The drive on to Port Arthur was lovely with water views never far away. We pulled into the caravan park just before the famous historical settlement and booked in for one night, along with a scary ghost tour, starting at 8.45pm. Whew! Our days are just so full and there is still an amazing amount that we miss through lack of time, but at least we are getting a good feel for Tasmania and it is certainly a wonderful place.
The ghost tour was great and gave us a good night-time preview of Port Arthur and its convict history. Our guide was good at telling the scary tales and Paul was designated as the lantern bearer for the front of the group. The atmosphere was only slightly spoilt by a young child who chattered and gurgled during the silent bits when we were anticipating the appearance of a wailing spirit...
The next day we did the full tour of Port Arthur, whole books have been written on the subject so I won’t try to tell you too much here. The old brick and stone buildings were amazing – some were in ruins and others were completely restored houses from the 1850’s that we could walk around – the lunatic asylum, the barracks, the Commandant’s house, the Penitentiary, the church and many homes. The place had a restful aura and the grounds were covered with beautiful deciduous trees 150 years old that had been planted to remind the free men and convicts of home in England. It was all fascinating.
We left the site in the afternoon, anxious to meet our friends Stephen and Christine who had flown in from Sydney to spend the next week travelling with us in their own rented motor home. We were going to have us a ‘convoy’!
I have managed to get Stephen to recount the last couple of days - from when we all met up at Sorell just outside Hobart - and so give me a rest from writing the Blog...

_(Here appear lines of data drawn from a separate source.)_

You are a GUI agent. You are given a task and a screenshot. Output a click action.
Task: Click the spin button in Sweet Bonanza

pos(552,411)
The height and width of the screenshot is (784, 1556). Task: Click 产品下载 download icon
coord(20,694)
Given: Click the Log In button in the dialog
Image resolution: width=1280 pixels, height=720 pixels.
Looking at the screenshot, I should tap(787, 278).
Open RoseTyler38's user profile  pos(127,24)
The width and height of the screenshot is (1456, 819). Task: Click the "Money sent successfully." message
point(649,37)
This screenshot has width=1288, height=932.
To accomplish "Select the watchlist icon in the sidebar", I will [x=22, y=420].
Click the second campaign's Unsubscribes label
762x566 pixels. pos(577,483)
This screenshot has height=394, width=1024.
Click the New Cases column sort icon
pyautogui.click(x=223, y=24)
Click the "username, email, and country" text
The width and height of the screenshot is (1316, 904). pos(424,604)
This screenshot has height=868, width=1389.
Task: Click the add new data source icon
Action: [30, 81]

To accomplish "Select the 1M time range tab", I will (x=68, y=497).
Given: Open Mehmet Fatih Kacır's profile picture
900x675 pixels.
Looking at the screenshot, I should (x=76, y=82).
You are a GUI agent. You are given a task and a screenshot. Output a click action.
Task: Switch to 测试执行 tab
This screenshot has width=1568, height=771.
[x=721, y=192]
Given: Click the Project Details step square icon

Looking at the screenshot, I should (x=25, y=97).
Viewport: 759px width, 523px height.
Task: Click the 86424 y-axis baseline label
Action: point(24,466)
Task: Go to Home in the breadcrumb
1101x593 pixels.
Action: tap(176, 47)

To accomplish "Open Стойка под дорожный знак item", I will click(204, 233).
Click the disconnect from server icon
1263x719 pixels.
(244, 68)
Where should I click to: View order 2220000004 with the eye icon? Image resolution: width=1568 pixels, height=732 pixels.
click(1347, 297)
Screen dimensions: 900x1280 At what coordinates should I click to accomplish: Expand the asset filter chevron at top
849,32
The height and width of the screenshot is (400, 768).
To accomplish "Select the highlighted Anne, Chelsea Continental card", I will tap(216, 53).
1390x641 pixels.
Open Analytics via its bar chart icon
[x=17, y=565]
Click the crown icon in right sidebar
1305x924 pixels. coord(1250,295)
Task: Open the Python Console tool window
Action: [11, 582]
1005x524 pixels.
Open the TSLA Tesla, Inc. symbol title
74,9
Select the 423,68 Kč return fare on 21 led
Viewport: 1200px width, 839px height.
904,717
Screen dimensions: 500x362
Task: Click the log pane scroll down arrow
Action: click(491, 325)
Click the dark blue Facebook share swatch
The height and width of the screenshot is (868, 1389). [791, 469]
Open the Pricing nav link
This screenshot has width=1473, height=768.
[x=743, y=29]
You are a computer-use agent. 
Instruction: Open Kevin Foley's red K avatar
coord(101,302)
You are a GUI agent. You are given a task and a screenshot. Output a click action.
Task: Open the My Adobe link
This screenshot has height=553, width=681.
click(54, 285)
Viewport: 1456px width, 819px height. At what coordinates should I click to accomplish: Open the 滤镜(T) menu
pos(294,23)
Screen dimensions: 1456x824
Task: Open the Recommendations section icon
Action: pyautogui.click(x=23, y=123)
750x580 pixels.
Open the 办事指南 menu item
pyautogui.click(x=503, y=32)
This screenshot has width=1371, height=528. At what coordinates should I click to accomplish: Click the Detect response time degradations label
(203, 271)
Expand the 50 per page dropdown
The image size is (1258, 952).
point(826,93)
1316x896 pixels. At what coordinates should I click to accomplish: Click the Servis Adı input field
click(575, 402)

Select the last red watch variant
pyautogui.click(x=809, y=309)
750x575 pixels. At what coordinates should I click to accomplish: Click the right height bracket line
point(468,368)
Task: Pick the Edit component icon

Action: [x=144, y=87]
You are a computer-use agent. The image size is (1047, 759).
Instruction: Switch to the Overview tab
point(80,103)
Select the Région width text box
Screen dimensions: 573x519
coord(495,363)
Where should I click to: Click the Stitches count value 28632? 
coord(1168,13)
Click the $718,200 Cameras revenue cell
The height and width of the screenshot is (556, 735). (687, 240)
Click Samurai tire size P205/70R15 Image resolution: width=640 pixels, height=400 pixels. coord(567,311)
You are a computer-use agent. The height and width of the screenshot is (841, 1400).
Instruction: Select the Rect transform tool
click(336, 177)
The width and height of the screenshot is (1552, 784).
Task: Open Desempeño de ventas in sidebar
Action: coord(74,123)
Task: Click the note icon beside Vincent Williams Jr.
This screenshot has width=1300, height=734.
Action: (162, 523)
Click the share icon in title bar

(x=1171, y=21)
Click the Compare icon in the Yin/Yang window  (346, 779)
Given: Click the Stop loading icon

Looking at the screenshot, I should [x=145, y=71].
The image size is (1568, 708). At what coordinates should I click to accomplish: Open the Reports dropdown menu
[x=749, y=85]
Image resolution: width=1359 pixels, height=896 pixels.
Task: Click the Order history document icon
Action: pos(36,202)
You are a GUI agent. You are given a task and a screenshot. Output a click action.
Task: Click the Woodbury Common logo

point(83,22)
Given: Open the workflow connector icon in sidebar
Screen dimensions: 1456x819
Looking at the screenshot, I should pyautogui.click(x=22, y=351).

Visiting Author Stephen Rust writes...With severe trepidation and high anxiety we inched closer to the Sorell RSL, or more correctly the rest area at the back-end of the RSL, commonly called the meeting place for grey, greying and pretend (us) nomads. Would they (the Archers) be there? Would they be excited or would they be dreading our appearance? Well both parties risked it and at the agreed time Kath and Paul crawled around the corner of the RSL in Sorell, some 15mins north of Hobart Airport. They were smiling; what a relief!
After warm greetings of hugs, laughs and handshakes we got straight into the serious business of where to go for our first night? After debating for an eternity we settled on Triabunna, a little settlement on the East Coast, 60kms from Hobart. Why? It had a caravan park. Options were Triabunna, Triabunna or Triabunna. I could already see that decision making was going to be a highpoint of our week together.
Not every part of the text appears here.